__WHAT TO PRODUCE__. According to the article on follow-up bone scans, how many women had their bone mineral density measured between 1989 and 1990?

__TEXT FOR ANALYSIS__.
● ● ● ●

Follow-up bone scans offer little aid, study says
Measuring density is still seen as a key predictor of fractures
Bone mineral density scans have become the gold standard to help doctors predict fractures for older women.
But repeating the tests up to eight years later has little benefit, according to a new study.
Dr. Teresa A. Hillier, Kaiser Center for Health endocrinologist and senior investigator based in Honolulu and Portland, Ore., and colleagues measured bone mineral density in 4,124 women between 1989 and 1990 and again about eight years later.
The women averaged 72 years of age, were mostly Caucasian and had never had a fracture, Hillier said.
Asian women also are at high risk for osteoporosis, she said, but no Hawaii women were in the study.
Participants in the Study of Osteoporotic Fractures were recruited from communities in Portland, Minneapolis, Pittsburgh and Baltimore, she said.
The Bone Mineral Density Scan is commonly used for osteoporosis screening for women age 65 and older and is often repeated to evaluate fracture risk, she said. The purpose of the study was to determine the value of a repeat test.
The team measured the BMD in the study group, determined the rate of change up to eight years later and followed the women for five more years to see which women developed fractures.
"We set out expecting to quantify the benefits of a repeat test," Hillier said, "but what we found was, even though there was an average BMD loss over time, the second test ... had no additional value from the first test.
"It was no better than chance alone" in predicting actual fractures observed in the study, she said.
In the follow-up period after the repeat test, 877 women had a nontraumatic fracture, including 275 hip fractures and 340 spine fractures, the researchers reported.
They said the women's initial BMD measurements were low on an average compared with young women but not in the range for osteoporosis. The group lost an average of .59 percent of bone mass per year between examinations.
"We did not find any improvement in the overall predictive value ... in a second measure of BMD, obtained a mean (average) of eight years later, in prediction of hip, spine or overall non-spine fracture risk," the researchers said.
"In other words, the initial BMD was highly, and similarly, predictive of fracture risk in our population."
A repeat Bone Mineral Density scan might be useful in some women, such as those with health factors that contribute to rapid bone loss and younger women in early menopause, the team reported.
"However, our results do suggest that, for the average healthy older woman 65 years or older, a repeat BMD measurement has little or no value in classifying risk for future fracture -- even for the average older woman who has osteoporosis by initial Bone Mineral Density measure or high BMD loss."
More research is needed on younger women, other ethnic groups and men to confirm their results, the researchers said.
The study was supported by the National Institute of Arthritis and Musculoskeletal and Skin Diseases and National Institute of Aging, and published in last Monday's issue of Archives of Internal Medicine, Journal of American Medical Association.

● ● ● ●

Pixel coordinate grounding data
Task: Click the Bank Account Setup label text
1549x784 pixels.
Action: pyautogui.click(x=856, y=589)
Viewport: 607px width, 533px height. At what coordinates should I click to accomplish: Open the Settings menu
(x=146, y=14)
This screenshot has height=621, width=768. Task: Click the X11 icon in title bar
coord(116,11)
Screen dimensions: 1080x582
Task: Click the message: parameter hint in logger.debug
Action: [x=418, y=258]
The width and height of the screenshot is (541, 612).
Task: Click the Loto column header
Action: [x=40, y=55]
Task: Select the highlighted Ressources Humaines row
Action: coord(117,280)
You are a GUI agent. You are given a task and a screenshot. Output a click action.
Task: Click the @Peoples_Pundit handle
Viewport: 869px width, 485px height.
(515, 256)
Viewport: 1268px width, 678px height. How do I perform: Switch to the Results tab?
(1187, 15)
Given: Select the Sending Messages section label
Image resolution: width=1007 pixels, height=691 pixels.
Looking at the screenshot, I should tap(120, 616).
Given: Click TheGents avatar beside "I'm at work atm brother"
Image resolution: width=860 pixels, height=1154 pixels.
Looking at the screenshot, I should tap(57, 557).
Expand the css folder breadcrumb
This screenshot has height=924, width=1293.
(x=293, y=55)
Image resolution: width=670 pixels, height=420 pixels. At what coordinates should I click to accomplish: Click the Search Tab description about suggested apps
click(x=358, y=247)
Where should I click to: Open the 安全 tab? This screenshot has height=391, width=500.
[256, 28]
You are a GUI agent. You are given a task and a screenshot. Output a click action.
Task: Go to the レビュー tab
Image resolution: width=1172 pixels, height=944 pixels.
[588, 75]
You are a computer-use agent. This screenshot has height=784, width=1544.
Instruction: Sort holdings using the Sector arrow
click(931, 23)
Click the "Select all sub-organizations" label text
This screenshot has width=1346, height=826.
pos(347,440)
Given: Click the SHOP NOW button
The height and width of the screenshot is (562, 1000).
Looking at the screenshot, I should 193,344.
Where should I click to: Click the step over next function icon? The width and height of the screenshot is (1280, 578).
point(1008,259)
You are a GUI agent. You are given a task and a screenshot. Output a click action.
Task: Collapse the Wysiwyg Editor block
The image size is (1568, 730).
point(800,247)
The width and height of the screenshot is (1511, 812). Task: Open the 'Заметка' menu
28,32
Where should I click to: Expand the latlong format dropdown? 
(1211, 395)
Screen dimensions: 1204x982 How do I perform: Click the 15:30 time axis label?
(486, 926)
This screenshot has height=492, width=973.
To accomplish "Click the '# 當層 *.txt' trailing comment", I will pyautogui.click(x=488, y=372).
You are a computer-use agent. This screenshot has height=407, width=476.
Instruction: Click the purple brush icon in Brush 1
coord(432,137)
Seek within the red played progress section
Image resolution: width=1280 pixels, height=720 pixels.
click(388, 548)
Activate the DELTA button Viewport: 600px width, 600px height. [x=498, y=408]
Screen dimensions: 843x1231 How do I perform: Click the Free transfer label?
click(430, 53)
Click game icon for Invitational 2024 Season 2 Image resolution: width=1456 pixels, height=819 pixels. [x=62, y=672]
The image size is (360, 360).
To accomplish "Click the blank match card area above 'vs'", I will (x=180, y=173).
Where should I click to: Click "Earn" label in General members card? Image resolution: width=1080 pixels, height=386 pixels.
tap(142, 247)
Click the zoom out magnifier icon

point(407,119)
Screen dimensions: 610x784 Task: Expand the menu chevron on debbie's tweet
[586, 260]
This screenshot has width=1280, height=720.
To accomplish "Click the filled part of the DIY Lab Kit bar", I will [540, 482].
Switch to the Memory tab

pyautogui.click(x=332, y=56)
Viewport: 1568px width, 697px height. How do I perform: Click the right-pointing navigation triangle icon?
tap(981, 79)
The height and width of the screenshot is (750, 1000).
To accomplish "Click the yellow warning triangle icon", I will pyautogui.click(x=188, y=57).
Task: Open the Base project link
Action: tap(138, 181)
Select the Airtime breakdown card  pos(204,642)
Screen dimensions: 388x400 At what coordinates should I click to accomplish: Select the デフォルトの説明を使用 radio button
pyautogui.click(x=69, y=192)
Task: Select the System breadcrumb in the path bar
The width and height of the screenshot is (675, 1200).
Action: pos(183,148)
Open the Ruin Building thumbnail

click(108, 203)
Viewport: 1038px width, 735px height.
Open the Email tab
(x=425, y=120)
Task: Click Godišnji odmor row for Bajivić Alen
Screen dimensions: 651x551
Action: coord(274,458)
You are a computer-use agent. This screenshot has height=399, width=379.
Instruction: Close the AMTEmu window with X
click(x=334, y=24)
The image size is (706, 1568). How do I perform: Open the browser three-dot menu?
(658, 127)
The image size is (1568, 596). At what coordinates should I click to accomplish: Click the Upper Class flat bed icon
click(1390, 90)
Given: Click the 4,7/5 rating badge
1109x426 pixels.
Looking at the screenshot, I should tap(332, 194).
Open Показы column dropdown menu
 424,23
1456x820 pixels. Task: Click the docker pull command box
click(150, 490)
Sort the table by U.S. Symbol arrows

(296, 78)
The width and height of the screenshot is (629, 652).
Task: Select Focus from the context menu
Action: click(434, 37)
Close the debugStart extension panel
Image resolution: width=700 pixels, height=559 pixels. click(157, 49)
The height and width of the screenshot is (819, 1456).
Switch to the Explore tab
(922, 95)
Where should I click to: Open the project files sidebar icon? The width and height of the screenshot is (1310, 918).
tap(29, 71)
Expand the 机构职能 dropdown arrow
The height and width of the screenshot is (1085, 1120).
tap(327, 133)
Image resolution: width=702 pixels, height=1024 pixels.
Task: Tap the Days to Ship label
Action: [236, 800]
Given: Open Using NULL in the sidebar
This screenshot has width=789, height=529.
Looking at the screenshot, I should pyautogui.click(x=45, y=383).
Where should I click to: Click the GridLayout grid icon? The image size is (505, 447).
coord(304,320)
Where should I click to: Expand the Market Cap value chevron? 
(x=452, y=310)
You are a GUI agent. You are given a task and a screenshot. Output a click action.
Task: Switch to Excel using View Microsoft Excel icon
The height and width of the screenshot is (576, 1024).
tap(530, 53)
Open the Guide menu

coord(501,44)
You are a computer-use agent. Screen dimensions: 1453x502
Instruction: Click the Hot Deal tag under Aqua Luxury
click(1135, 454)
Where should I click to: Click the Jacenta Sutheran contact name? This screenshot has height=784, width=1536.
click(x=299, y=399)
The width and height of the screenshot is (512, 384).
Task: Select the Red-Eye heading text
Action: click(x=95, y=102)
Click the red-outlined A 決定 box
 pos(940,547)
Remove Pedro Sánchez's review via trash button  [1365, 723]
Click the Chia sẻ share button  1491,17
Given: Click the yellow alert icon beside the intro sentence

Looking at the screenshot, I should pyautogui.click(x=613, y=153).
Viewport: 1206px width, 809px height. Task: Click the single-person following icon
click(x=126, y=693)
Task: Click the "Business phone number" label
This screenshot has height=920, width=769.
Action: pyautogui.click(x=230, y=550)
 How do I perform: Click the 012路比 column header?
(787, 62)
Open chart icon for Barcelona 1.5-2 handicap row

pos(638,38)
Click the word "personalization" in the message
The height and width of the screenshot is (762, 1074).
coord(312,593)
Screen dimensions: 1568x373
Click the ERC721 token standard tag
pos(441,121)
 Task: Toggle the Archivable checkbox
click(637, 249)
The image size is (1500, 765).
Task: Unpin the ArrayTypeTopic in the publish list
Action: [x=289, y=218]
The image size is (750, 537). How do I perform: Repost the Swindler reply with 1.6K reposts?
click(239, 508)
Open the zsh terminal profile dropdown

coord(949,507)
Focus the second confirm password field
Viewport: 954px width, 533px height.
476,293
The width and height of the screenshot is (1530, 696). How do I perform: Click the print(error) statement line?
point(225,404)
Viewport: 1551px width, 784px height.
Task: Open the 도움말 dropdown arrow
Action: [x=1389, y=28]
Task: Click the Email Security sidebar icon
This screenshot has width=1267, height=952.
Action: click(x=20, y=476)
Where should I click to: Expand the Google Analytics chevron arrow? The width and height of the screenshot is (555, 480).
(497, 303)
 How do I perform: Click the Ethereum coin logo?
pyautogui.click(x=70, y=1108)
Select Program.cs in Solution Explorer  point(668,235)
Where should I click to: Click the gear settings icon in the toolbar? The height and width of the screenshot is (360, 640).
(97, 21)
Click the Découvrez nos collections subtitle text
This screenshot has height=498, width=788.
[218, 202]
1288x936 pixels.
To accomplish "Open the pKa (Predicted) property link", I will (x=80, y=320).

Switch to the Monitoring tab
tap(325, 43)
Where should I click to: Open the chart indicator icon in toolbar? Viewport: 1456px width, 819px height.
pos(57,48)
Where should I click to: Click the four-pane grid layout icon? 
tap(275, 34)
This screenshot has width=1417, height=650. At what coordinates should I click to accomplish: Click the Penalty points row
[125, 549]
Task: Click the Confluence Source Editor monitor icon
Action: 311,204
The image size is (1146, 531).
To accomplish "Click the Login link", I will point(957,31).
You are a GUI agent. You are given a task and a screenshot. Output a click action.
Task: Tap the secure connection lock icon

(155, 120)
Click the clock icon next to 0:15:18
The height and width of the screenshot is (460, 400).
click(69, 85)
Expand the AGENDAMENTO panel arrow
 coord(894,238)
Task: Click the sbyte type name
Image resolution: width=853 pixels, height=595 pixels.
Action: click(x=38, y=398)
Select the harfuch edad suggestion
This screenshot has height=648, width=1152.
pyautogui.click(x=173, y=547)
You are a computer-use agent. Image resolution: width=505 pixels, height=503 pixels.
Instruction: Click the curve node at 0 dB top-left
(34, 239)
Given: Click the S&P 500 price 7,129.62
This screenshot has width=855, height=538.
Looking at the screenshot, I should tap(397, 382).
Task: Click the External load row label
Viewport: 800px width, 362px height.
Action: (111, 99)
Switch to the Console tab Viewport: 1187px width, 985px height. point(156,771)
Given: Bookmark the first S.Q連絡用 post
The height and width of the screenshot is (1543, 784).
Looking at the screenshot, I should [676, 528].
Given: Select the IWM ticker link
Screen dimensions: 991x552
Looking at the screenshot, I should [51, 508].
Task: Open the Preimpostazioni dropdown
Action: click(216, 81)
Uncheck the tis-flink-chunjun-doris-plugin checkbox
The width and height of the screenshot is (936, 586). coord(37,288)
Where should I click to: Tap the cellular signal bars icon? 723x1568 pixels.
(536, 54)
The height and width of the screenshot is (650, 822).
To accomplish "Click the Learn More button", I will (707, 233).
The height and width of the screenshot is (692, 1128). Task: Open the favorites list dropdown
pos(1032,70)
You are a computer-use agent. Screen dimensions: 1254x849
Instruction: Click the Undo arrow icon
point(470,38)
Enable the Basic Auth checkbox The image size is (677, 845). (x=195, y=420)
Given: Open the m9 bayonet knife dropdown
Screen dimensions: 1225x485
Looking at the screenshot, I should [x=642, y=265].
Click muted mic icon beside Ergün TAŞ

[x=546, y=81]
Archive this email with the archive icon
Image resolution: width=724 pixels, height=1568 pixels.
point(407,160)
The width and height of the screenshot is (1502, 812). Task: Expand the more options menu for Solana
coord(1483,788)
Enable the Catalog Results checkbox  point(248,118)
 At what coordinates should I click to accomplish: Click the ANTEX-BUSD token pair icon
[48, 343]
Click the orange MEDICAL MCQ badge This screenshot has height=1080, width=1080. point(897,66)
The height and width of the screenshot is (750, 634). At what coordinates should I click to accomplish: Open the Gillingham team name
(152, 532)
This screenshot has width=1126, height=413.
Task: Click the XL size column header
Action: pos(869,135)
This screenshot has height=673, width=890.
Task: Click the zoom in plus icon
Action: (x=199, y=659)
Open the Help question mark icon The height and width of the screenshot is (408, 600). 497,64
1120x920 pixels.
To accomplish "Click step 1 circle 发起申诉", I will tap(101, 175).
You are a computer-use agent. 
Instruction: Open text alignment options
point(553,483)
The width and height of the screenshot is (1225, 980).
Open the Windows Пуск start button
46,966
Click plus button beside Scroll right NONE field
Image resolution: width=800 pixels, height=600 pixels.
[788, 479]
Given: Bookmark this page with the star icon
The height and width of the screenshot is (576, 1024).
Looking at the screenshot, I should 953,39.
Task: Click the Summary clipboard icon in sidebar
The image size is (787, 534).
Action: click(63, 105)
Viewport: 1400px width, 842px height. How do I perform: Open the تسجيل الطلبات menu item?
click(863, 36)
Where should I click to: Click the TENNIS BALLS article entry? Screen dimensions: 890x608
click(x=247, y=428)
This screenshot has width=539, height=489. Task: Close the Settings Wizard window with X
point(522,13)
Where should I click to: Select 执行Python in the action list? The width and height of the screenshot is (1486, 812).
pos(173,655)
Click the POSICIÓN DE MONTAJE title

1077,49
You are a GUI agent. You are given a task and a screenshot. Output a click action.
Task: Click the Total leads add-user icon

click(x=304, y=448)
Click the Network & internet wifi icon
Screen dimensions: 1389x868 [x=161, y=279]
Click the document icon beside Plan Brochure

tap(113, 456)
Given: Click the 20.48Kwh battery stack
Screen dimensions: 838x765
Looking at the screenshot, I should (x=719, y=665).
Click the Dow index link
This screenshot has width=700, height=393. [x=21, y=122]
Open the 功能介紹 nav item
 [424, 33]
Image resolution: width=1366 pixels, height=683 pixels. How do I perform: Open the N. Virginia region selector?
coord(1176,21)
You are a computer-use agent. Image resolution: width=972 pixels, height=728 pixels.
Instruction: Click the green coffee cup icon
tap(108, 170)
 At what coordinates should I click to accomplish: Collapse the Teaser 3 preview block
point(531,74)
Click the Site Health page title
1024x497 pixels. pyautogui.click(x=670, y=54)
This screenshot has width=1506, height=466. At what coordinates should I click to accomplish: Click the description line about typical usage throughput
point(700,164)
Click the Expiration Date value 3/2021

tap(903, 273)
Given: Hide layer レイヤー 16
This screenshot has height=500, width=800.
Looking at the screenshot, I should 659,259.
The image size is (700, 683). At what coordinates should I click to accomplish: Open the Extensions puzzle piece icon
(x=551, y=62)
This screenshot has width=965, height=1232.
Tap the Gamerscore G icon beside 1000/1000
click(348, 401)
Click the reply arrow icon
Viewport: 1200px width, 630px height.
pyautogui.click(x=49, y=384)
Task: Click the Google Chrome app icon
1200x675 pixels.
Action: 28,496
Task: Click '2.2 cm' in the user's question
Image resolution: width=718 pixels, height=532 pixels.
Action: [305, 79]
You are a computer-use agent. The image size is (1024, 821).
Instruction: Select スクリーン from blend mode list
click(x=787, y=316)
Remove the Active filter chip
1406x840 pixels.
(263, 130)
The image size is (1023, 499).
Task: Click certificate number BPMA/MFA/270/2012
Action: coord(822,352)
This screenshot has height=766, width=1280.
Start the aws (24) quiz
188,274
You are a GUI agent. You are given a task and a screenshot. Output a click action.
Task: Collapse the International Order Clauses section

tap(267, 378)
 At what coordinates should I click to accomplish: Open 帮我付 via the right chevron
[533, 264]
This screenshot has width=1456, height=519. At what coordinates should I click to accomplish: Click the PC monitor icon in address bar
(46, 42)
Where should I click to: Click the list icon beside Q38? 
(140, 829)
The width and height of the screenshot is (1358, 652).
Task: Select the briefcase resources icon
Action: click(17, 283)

● ● ● ●

__OUTPUT__. 4,124 women